My father returned from the hospital after another stroke and my mother left the McGregors and got a job as cook in a restaurant on North Street. She asked and received a dispensation that allowed her, a refugee, to do her stint as an air-raid warden. Nights she patrolled the neighborhood streets. She observed the play of the search lights and heard the distant anti-aircraft fire. My mother checked any slightest infringement of the blackout. She might knock on Miss Ellis’s door to catch a glimpse of me.
*
And England prepared for the invasion. Signposts that named the roads to the next village were removed or replaced so as to confuse any German division that might be parachuted into the area, or misdirect the stray Nazi, like the one who fell out of the sky and invaded Mrs. Miniver’s kitchen.
Miss Wallace’s Church Committee convened and decided to collect and bury the identifying papers of Guildford’s refugee Jews.
Miss Ellis, with admirable English fortitude, watched the despoliation of her ancient rose garden on one side of the house and on the other, of her plum trees, her apple trees. A contingent of soldiers was at work pouring four rows of waist-high concrete pylons. Out of each pylon protruded an iron post. The posts were connected with coil upon coil of barbed wire. The project—I don’t know if it was ever completed—was to girdle the south of England so as to halt or at least to slow the advance of enemy tanks.
*
The Doodlebugs
For the last year of the war, Guildford came under direct nightly attacks by a new weapon that could have no tactical use except to unnerve the population. We called it the Doodlebug and became expert at interpreting the behavior of the unmanned flying bomb. It announced its approach by a characteristic throbbing that stopped when the mechanism rebooted to descend, count one two three four five six and detonate. The explosion was loud because it was nearby. If I was still alive in my bed, it must have hit a neighbor and here came the next—the throbbing sound, it stopped, one two three four five… I prayed to Nobody up there, if You will take away the terror of this death over my head I will never never ask for anything ever again.
My father had several more strokes. He died the week before the end of European war.

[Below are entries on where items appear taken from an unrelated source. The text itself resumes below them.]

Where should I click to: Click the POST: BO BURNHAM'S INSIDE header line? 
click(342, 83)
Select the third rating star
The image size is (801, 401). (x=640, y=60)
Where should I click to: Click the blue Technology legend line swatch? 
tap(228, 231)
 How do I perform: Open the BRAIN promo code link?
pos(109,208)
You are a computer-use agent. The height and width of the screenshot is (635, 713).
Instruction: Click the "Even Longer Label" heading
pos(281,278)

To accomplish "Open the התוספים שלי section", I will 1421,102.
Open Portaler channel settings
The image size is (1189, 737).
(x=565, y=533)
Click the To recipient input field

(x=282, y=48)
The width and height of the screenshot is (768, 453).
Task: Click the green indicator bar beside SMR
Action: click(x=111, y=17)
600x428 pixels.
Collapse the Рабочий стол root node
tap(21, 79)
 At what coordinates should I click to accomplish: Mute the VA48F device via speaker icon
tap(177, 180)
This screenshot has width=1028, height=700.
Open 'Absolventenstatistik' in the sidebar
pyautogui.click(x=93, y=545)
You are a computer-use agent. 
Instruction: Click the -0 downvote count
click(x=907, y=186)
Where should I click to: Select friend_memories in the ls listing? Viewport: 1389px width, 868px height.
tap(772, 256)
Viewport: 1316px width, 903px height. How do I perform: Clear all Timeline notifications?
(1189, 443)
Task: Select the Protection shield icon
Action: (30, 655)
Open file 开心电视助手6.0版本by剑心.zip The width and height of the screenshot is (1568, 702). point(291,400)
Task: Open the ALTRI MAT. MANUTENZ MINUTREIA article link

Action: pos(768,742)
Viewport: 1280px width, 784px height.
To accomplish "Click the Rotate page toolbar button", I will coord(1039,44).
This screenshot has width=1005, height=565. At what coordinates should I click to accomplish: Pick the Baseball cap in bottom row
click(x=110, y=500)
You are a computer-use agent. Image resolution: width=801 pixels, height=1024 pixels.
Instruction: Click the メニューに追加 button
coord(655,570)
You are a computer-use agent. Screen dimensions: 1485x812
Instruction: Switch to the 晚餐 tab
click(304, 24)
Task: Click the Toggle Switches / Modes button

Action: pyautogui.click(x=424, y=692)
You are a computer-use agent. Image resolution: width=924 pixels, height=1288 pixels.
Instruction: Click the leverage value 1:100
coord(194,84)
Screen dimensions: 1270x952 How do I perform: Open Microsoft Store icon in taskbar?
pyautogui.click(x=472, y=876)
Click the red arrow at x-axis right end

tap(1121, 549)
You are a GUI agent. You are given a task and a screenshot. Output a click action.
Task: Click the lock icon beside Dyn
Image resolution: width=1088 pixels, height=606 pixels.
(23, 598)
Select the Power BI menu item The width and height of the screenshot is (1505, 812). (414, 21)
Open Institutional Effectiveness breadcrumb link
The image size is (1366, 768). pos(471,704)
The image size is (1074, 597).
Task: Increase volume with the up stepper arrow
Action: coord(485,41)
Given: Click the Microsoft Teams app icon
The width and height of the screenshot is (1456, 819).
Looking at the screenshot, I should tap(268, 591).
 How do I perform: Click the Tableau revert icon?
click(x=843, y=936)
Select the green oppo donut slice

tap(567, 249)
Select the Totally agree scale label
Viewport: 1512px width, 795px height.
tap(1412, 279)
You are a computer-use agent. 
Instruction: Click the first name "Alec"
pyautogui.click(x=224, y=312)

In 1946, when I left Guildford to enter the University of London, the pylons in Miss Ellis’s garden had not been removed but the barbed wire was overgrown with a creeper. It had the smallest silver leaves and clouds and clouds of star shaped white flowerets.
*
Bessie points out that my childhood revelation is disproved. It is true that I lie in my bed and no kind of fighting is going on—not at this moment, not immediately over my head. The places in the world where the terror is going on have not yet declared themselves to be wars.